Membaca Kondisi Kretek Indonesia di Lingkaran Patgulipat Kepentingan Asing

Kretek bagi Indonesia telah berhasil menciptakan lapangan pekerjaan, telah terbukti menggerakkan perekonomian nasional, dan telah nyata menjadi sumber pendapatan negara melalui pungutan cukai dan pajak. Fakta lain, keberadaan kretek ternyata sudah dari dulu ingin dihancurkan pihak lain, baik dari dalam sendiri, terlebih orang-orang asing.  

Tembakau adalah tanaman semusim yang tergolong eksotik dan banyak orang menamainya emas hijau. Dari dulu tembakau sebagian besar diserap untuk bahan rokok apapun mereknya dan apapun jenisnya.

Beda dengan yang lain, Indonesia memiliki rokok khas yang telah menjadi warisan budaya bangsa Indonesia. Ialah kretek. Yang menjadi pembeda dengan rokok lain, bahan dasar kretek tidak hanya tembakau, tetapi juga cengkeh. Nah, cengkeh inilah tanaman asli bumi pertiwi yang menjadi salah satu penyebab adanya penjajahan di Indonesia. 

Mungkin saja kalau tidak ada cengkeh di bumi Indonesia ini tidak ada penjajahan dan sejarah menjadi beda. Sampai-sampai KH. Agus Salim salah satu tokoh pendiri bangsa Indonesia bangga ketika mengisap rokok kreteknya dan menjawab dengan lantang pertanyaan orang asing dalam jamuan di istana Buckingham Inggris. 

“Tuan sedang menghisap apa itu?” 

“Inilah yang membuat nenek moyang anda sekian abad lalu datang dan kemudian menjajah negara Kami” (jawab KH. Agus Salim).

Kretek adalah hasil temuan dan kreativitas anak bangsa bernama H. Djamhari dari Kudus sekitar abad 19. Ia mencampur olahan tembakau dan cengkeh sebagai bahan membuat rokoknya sebagai upaya mengobati derita sakit bengeknya yang sudah puluhan tahun mengganggu badannya. Racikan H. Djamhari berhasil, berangsur-angsur kondisinya membaik.  

Kretek dari H. Djamhari menjelma menjadi industri besar yang mulai dirintis pada masa Nitisemito di awal-awal tahun 1900. Karena memang rokok jenis kretek makin lama makin disukai rakyat. Menjadi industri besar sudah wajar. Akhirnya Nitisemito terkenal dengan julukan “Raja Kretek”. 

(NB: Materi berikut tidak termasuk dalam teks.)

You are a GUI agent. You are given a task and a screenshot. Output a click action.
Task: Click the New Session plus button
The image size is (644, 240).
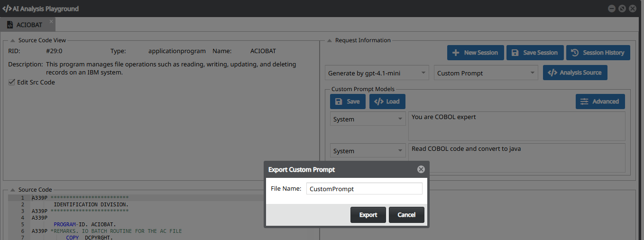[475, 53]
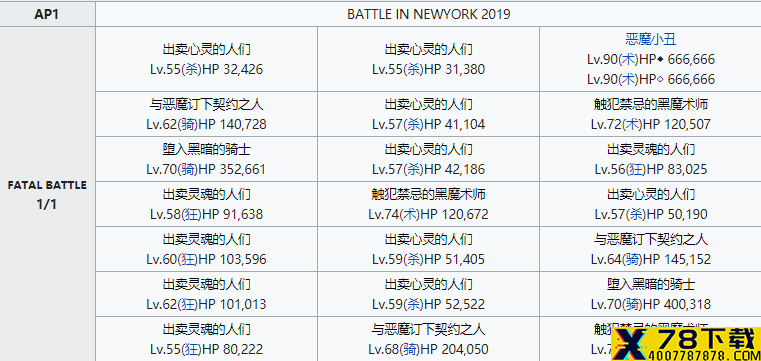The width and height of the screenshot is (761, 361).
Task: Click 术 class link on HP◆ 666,666 row
Action: (627, 60)

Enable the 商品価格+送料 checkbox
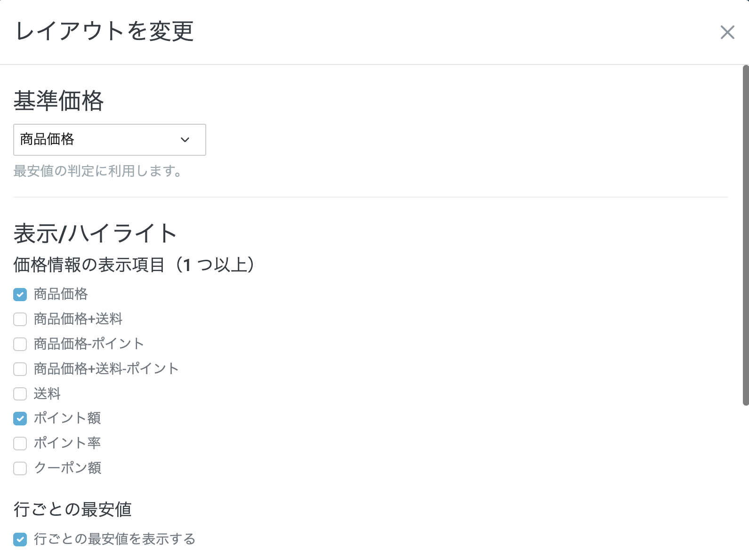tap(20, 320)
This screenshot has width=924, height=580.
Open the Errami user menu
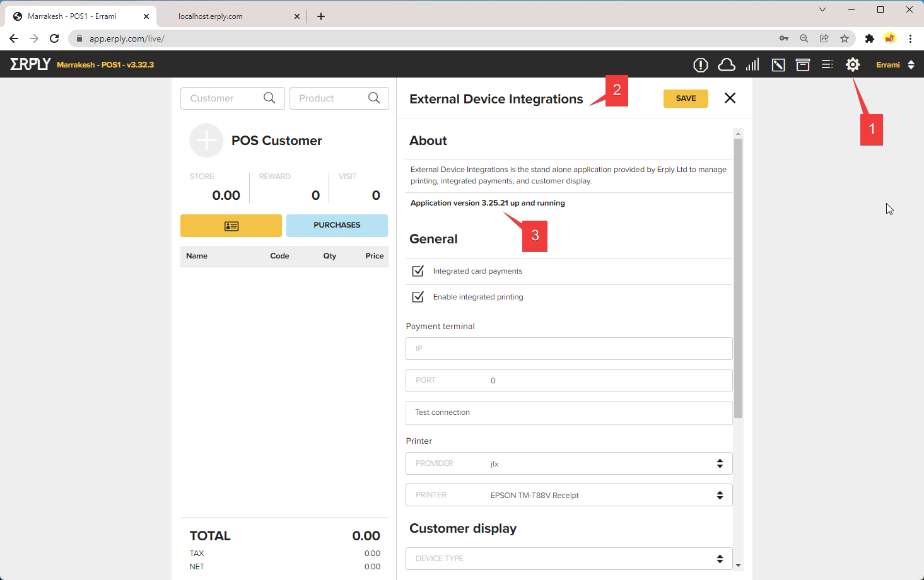894,65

Semasa penjajahan, hampir seluruh sektor perdagangan milik putra bangsa tumbang satu persatu. Satu-satunya perdagangan yang justru makin hari makin menanjak naik hanyalah produksi rokok kretek milik Nitisemito. Sehingga gegara kretek, Nitisemito disebut dalam pidato kenegaraan Ir. Soekarno pada tanggal 1 Juni 1945, dijadikan contoh tangguhnya industri pribumi semasa penjajahan yang telah menghidupi ratusan juta rakyat Indonesia. Dari petani tembakau, petani cengkeh, buruh tani, karyawan, buruh industri, pedagang kretek dan sektor lain yang melingkupi perdagangan kretek.

Bahkan di masa itu, penjajah pun menikmati uang hasil kretek dari pungutan pajak yang diterapkan penguasa. Sehingga, Nitisemito juga sangat dikenal penjajah karena upetinya (pembayaran pajak). 

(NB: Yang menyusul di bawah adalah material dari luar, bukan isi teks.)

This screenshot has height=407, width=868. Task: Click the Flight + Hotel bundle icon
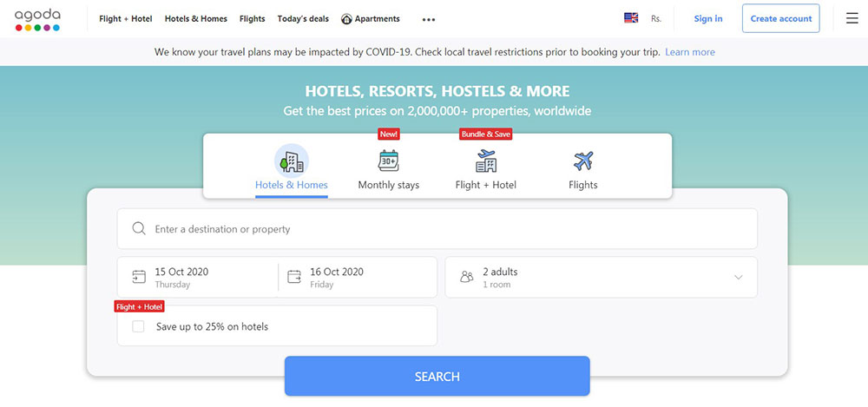tap(485, 161)
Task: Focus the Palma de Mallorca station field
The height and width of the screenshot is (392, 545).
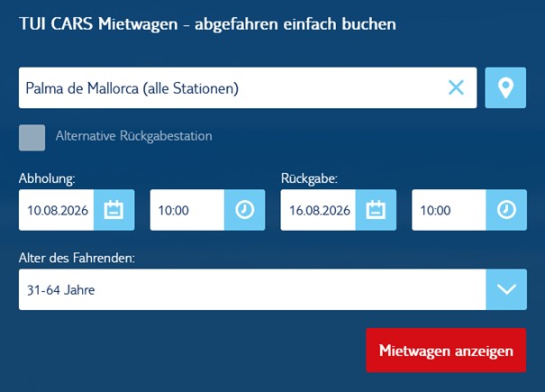Action: pos(225,87)
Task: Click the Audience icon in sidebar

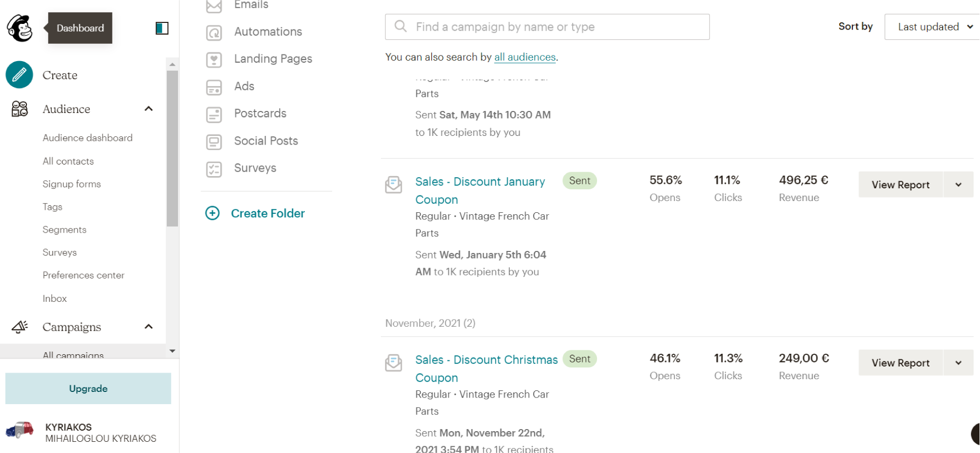Action: click(19, 108)
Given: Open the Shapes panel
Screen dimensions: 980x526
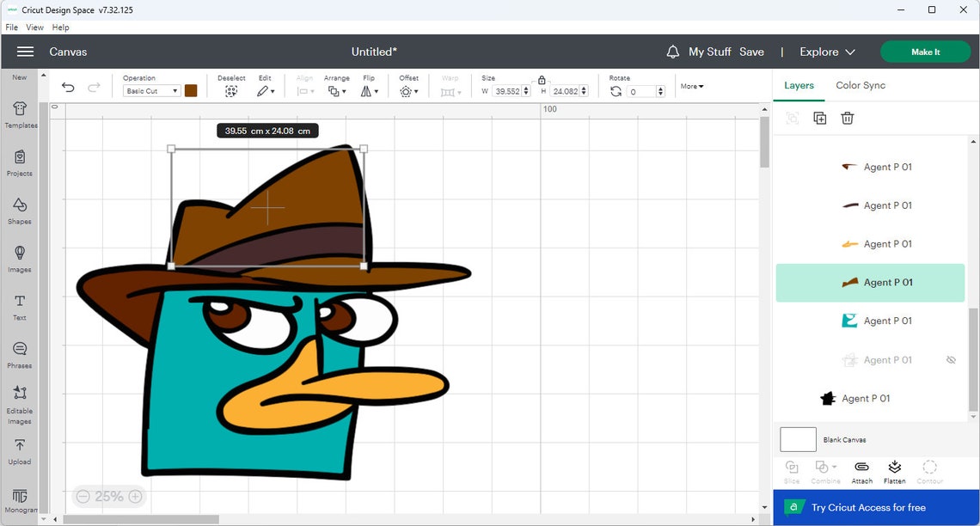Looking at the screenshot, I should (x=19, y=211).
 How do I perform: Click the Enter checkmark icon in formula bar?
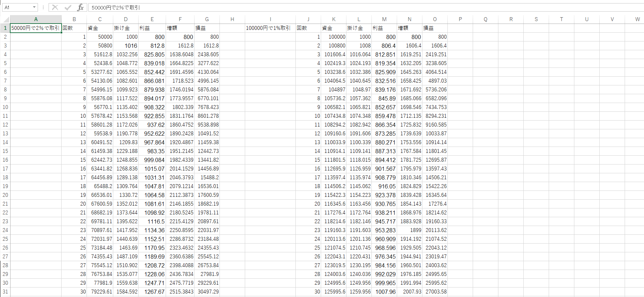[68, 7]
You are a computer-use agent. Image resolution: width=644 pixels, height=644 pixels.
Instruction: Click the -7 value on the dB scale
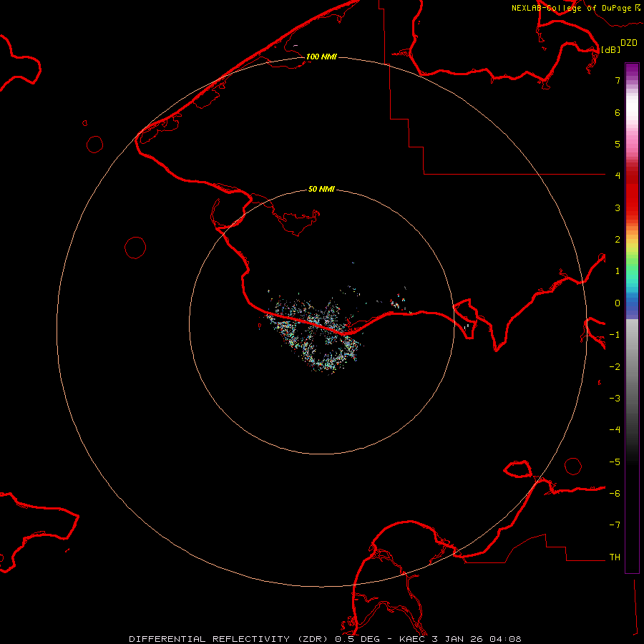614,525
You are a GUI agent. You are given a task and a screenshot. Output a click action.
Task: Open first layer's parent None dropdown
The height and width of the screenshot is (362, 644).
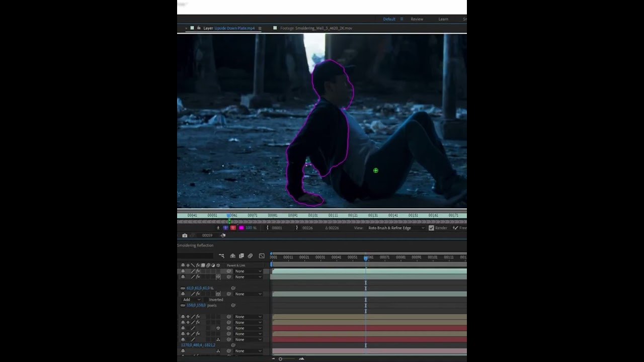click(249, 271)
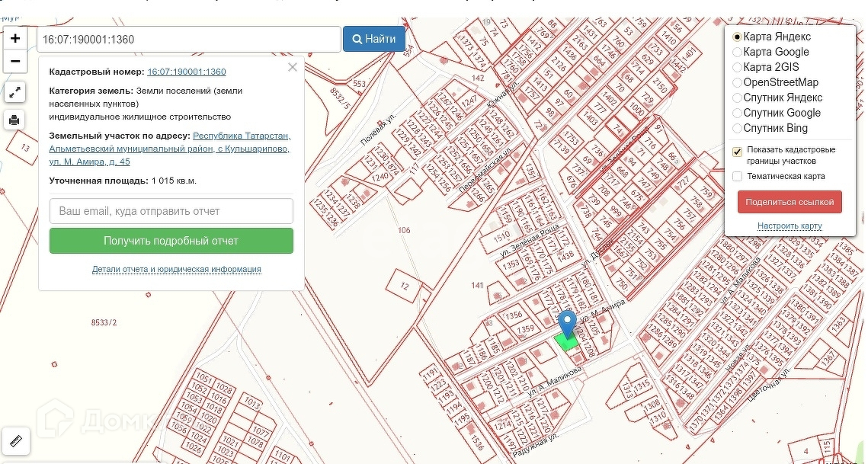Toggle fullscreen map expand icon
Viewport: 868px width, 464px height.
(x=15, y=93)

Industri kretek adalah salah satu industri yang pertama kali berjaya, tetap bertahan melewati gelombang penjajahan dan gelombang krisis ekonomi. Industri yang mencerminkan kedaulatan ekonomi

industri kretek era dulu

foto: https://www.literasipublik.com/

Industri kretek dari dulu (jaman penjajahan) telah memberikan kontribusi besar terhadap keuangan penguasa (pemerintah), sampai sekarangpun masih demikian. Sebagai sumber pemasukan negara melalui pungutan cukai dan pajak yang tiap tahunnya selalu naik fantastis. 

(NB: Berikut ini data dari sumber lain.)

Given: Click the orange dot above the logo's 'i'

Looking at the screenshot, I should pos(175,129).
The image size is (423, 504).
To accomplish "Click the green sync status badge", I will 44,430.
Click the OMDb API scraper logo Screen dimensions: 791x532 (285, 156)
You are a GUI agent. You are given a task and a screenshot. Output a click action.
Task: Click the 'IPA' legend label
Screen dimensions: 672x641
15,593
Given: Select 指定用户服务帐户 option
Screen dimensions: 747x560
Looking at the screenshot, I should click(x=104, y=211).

Ternyata, pungutan pemerintah hanya sebatas kewajiban yang harus dibayar. Hak industri kretek hampir tidak terpenuhi. Apalagi perlindungan terhadap eksistensi kretek makin hari makin pudar, makin terhimpit kepentingan asing yang sangat merugikan keberadaan kretek Indonesia. 

Pengambilalihan bisnis nikotin kian nyata, sejak terjadi persekutuan antara industri farmasi dengan WHO (organisasi kesehatan dunia) yang mendorong negara di dunia memberlakukan kebijakan sesuai kerangka rezim kesehatan, termasuk di negara Indonesia. Modusnya kerjasama dengan framing pembangunan berkelanjutan, kesehatan masyarakat, pembangunan sumberdaya manusia, kesejahteraan masyarakat dan lain sebagainya. 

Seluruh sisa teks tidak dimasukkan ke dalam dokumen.